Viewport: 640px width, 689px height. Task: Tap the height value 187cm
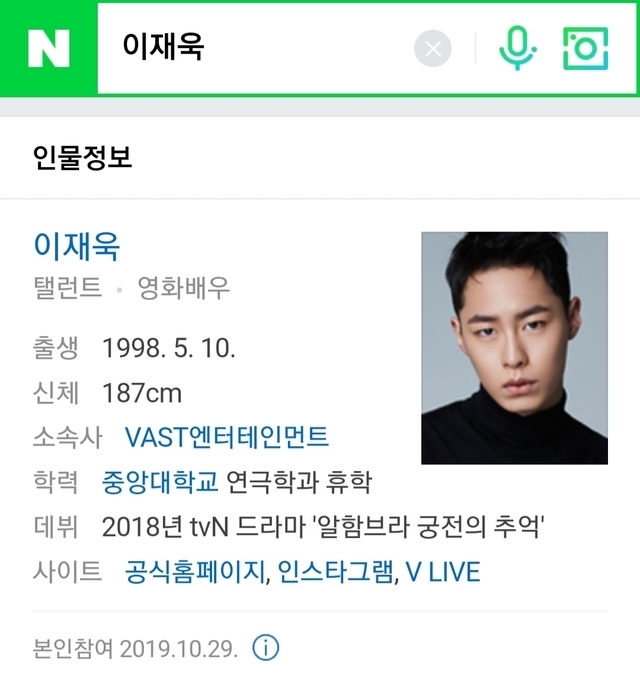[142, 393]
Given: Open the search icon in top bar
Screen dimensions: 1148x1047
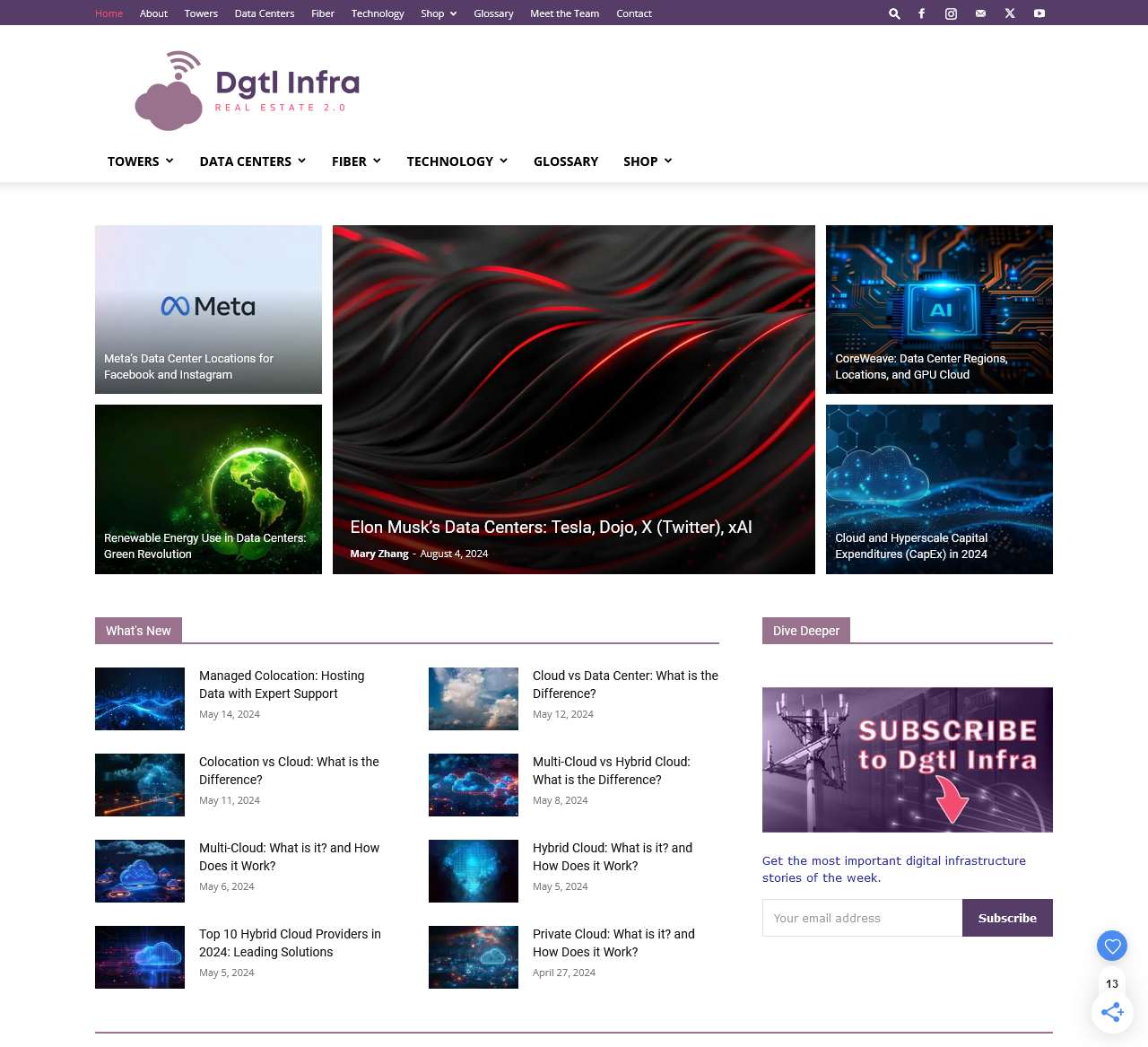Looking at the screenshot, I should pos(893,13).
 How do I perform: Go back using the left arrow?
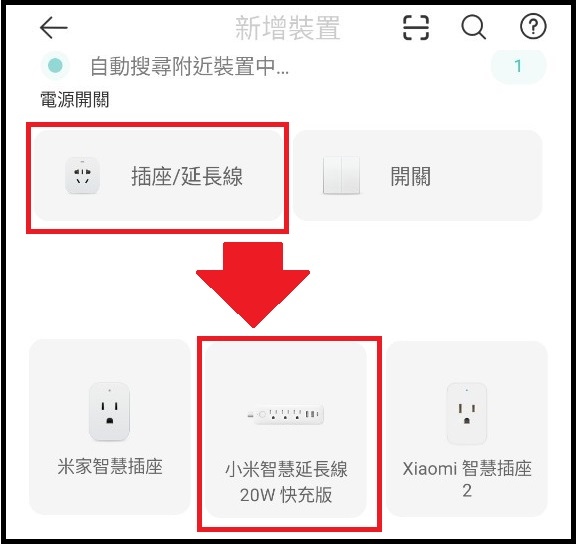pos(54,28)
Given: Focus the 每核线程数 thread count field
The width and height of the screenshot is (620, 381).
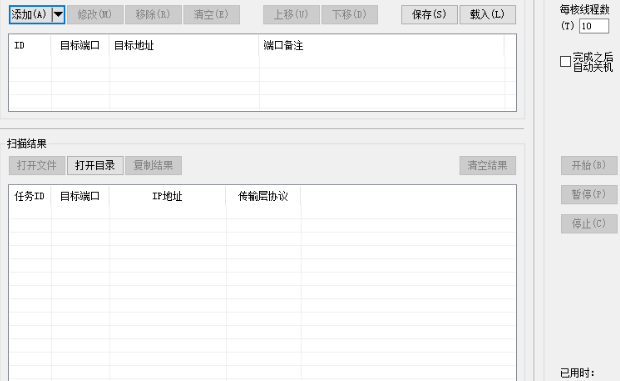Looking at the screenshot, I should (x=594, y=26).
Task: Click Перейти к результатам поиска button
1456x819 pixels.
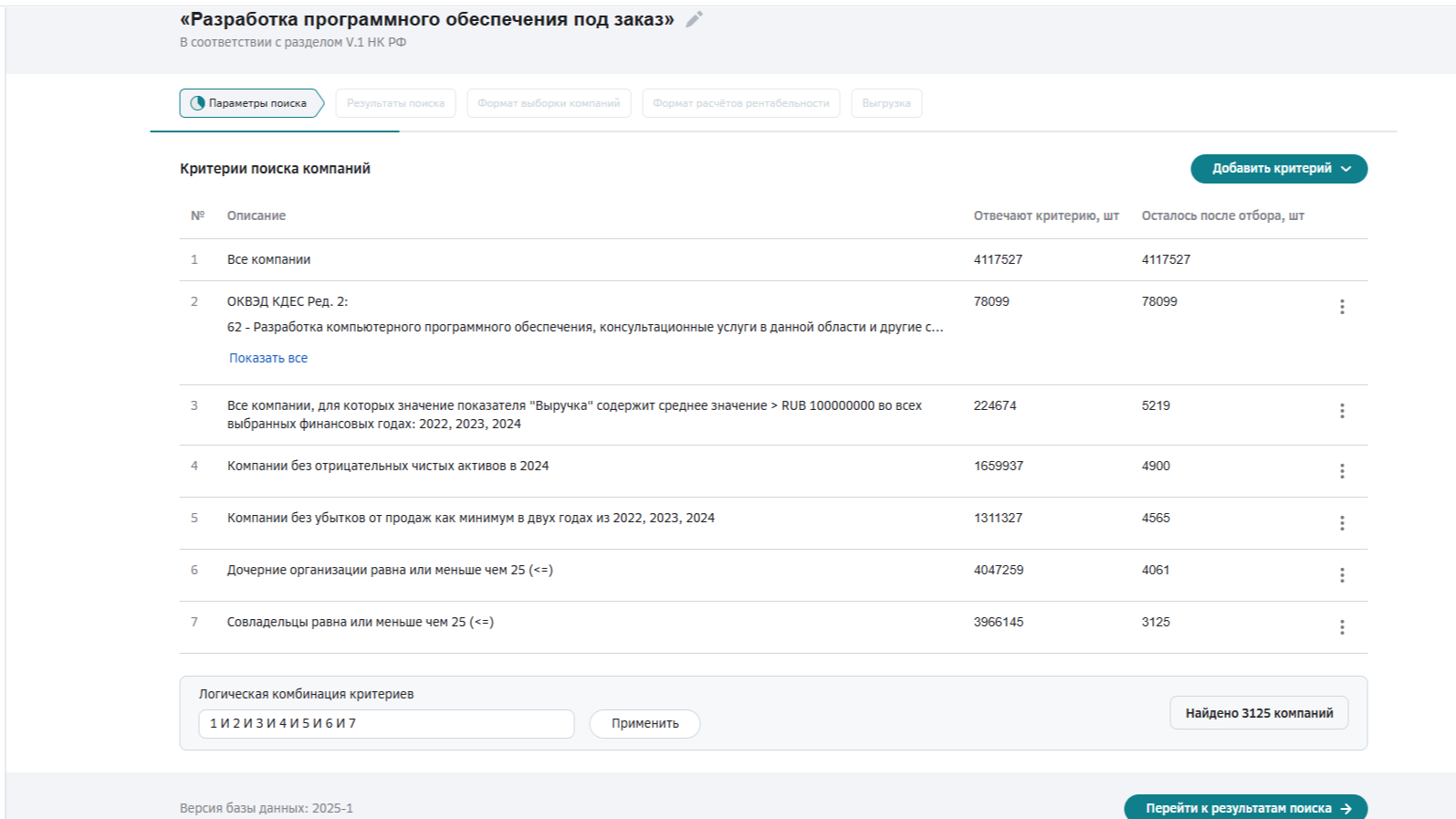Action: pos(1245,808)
━━━━━━
* **PROBLEM TO WORK ON**: Which lines run from the one containing "Task: Click Перейти" to the end of the entries above? Write them out exactly, leaving out every picture.

* **TASK SOLUTION**:
Task: Click Перейти к результатам поиска button
1456x819 pixels.
Action: pos(1245,808)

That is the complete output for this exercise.